* EXERCISE AIM
Write down, unchanged, the entries from the first line through the line holding "Open the hamburger". Include no other line.

(Dataset entries)
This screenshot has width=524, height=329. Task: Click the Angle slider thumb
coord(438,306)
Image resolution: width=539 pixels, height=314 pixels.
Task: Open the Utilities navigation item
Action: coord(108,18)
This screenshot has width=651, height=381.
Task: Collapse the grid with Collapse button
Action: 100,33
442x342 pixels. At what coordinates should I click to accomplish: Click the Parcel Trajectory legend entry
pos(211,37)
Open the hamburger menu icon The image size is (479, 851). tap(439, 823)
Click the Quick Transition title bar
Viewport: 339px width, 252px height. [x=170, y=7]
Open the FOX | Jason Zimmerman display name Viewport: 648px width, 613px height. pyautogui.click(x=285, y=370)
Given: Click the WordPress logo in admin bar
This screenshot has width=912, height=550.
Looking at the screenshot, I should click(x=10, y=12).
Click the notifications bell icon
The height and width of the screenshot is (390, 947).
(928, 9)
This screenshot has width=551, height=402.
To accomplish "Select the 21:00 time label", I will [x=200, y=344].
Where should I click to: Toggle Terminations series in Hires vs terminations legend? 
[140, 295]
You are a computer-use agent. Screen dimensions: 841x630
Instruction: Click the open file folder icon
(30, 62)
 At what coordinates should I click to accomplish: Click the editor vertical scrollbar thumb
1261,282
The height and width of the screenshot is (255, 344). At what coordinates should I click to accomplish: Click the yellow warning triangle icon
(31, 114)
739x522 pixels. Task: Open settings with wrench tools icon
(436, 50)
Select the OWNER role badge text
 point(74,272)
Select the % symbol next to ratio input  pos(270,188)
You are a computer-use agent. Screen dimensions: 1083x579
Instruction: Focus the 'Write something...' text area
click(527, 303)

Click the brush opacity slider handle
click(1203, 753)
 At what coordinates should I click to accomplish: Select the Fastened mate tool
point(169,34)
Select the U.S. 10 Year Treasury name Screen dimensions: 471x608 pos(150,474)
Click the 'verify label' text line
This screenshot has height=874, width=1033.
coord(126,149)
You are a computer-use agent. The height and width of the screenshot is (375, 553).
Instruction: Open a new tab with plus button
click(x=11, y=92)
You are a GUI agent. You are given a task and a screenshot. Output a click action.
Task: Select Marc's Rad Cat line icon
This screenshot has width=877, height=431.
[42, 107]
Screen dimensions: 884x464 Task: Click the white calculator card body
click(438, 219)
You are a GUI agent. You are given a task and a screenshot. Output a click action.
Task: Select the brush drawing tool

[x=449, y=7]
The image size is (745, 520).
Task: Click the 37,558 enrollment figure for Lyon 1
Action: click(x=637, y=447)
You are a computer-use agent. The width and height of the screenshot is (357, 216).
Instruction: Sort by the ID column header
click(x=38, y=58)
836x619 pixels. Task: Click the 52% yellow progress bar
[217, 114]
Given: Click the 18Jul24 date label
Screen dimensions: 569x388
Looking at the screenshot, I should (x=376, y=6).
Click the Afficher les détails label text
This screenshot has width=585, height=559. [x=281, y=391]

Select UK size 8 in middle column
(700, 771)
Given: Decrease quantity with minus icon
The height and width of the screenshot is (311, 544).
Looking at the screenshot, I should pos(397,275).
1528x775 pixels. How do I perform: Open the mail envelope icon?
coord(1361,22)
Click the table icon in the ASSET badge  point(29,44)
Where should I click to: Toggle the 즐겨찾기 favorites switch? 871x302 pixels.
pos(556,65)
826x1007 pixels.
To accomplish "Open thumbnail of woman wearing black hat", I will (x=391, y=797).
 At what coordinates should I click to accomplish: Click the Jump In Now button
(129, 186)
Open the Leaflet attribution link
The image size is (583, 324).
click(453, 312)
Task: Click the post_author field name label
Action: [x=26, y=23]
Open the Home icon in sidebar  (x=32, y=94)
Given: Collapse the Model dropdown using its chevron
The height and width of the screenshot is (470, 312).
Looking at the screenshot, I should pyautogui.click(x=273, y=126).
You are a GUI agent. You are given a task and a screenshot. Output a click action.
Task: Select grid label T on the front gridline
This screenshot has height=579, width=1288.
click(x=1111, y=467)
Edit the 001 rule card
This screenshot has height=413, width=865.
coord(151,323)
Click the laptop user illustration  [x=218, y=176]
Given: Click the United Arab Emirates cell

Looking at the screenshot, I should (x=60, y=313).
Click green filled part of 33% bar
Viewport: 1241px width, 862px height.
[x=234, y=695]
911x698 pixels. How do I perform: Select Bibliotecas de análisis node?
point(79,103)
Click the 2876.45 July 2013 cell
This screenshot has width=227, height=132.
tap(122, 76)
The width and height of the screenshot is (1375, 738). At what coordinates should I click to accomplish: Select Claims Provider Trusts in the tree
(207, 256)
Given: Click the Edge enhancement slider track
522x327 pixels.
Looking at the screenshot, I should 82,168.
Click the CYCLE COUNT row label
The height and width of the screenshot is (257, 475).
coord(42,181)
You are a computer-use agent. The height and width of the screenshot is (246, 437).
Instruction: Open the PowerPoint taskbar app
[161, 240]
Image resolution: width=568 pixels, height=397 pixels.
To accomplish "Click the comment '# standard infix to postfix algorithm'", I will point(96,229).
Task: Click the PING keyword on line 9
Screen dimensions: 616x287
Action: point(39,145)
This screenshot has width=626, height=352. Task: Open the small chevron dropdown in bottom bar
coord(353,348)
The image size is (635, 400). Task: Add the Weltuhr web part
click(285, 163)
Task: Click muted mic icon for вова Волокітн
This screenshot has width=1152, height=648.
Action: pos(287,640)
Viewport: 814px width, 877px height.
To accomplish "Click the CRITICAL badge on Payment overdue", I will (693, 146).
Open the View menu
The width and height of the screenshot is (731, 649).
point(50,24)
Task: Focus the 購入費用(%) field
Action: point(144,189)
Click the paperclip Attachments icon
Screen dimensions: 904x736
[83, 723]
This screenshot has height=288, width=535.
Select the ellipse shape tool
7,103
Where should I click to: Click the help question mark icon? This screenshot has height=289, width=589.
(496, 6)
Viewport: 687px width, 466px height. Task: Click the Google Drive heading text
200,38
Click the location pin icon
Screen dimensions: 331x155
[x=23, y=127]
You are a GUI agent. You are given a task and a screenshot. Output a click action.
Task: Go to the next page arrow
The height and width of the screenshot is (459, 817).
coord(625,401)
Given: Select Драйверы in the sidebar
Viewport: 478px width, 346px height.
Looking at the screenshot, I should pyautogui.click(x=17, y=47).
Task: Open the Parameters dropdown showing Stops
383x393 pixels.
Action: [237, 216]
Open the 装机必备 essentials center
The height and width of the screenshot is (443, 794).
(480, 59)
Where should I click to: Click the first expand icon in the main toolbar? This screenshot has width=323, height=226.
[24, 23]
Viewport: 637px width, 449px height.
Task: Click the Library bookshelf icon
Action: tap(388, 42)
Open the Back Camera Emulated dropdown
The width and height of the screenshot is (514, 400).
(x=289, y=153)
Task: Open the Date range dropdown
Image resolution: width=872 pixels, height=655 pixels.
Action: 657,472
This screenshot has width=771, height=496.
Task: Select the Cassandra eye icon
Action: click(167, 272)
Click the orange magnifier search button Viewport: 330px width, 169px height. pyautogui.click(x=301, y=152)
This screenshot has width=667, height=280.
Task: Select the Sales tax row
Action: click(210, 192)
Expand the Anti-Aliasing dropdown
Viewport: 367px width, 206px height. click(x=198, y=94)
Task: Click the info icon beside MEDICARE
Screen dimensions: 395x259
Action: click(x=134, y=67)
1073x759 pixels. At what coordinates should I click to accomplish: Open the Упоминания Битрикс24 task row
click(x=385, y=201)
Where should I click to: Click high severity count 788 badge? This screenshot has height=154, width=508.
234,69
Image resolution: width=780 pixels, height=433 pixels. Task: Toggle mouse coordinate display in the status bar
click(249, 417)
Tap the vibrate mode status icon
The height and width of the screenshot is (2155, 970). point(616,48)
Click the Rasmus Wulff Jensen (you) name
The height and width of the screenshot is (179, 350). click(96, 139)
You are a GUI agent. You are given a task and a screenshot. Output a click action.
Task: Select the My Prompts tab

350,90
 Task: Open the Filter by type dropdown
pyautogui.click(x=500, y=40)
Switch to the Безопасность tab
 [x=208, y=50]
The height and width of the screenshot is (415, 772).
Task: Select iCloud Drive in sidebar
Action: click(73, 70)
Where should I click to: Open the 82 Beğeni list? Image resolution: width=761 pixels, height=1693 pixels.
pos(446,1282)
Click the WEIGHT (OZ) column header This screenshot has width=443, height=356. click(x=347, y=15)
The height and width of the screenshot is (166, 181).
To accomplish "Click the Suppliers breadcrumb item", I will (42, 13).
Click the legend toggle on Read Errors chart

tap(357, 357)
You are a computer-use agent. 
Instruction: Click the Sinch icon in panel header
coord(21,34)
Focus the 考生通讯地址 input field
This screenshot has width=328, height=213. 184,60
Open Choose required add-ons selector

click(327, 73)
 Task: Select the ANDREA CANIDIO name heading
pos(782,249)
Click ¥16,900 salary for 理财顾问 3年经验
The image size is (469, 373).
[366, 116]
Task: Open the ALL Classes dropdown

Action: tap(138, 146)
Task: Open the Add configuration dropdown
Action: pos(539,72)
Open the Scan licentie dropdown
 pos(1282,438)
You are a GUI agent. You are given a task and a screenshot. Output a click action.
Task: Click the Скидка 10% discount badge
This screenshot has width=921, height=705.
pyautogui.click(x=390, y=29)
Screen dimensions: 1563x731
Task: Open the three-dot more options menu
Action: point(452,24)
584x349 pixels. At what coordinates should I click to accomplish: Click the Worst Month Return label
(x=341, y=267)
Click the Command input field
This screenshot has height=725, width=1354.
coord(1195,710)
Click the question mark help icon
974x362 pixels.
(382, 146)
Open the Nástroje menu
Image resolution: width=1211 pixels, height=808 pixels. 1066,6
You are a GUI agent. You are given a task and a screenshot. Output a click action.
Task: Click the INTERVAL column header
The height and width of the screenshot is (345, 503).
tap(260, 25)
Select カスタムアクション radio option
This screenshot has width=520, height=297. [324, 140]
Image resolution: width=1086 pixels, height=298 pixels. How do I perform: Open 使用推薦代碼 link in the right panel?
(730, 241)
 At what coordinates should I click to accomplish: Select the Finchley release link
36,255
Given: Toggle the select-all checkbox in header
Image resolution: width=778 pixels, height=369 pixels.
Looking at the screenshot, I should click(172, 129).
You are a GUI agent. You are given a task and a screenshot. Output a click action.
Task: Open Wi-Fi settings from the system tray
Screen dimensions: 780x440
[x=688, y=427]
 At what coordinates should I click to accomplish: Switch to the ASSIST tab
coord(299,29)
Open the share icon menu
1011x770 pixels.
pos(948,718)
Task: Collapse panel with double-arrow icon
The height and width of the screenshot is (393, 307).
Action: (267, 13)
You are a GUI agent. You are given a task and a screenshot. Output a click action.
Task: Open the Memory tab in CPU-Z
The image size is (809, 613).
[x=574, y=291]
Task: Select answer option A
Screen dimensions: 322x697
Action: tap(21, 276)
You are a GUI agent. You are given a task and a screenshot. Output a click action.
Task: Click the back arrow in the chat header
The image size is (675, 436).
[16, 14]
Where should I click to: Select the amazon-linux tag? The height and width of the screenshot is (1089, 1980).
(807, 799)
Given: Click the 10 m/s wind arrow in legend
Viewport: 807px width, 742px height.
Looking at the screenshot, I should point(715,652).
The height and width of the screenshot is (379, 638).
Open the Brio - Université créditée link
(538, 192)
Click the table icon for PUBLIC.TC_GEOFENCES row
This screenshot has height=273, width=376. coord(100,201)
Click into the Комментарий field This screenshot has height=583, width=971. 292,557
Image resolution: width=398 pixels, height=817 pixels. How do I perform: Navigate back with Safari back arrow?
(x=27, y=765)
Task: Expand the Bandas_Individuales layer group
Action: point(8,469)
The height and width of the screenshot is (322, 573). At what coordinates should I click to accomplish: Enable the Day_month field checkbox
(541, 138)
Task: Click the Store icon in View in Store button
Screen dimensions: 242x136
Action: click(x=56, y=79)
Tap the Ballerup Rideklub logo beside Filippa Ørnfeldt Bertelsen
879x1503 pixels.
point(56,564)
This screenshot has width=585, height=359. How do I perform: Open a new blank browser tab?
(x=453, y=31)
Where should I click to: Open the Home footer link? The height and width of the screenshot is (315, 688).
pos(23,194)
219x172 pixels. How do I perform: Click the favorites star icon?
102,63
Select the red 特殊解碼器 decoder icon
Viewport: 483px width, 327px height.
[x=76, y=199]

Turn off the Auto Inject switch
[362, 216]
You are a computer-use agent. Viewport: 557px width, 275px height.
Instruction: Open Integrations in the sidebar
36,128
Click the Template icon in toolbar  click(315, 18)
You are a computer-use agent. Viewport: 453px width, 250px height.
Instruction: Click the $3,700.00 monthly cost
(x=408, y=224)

* ANSWER SECTION
This screenshot has width=524, height=329. Task: Click the Angle slider thumb
coord(438,306)
Image resolution: width=539 pixels, height=314 pixels.
Task: Open the Utilities navigation item
Action: coord(108,18)
This screenshot has width=651, height=381.
Task: Collapse the grid with Collapse button
Action: 100,33
442x342 pixels. At what coordinates should I click to accomplish: Click the Parcel Trajectory legend entry
pos(211,37)
Open the hamburger menu icon The image size is (479, 851). tap(439, 823)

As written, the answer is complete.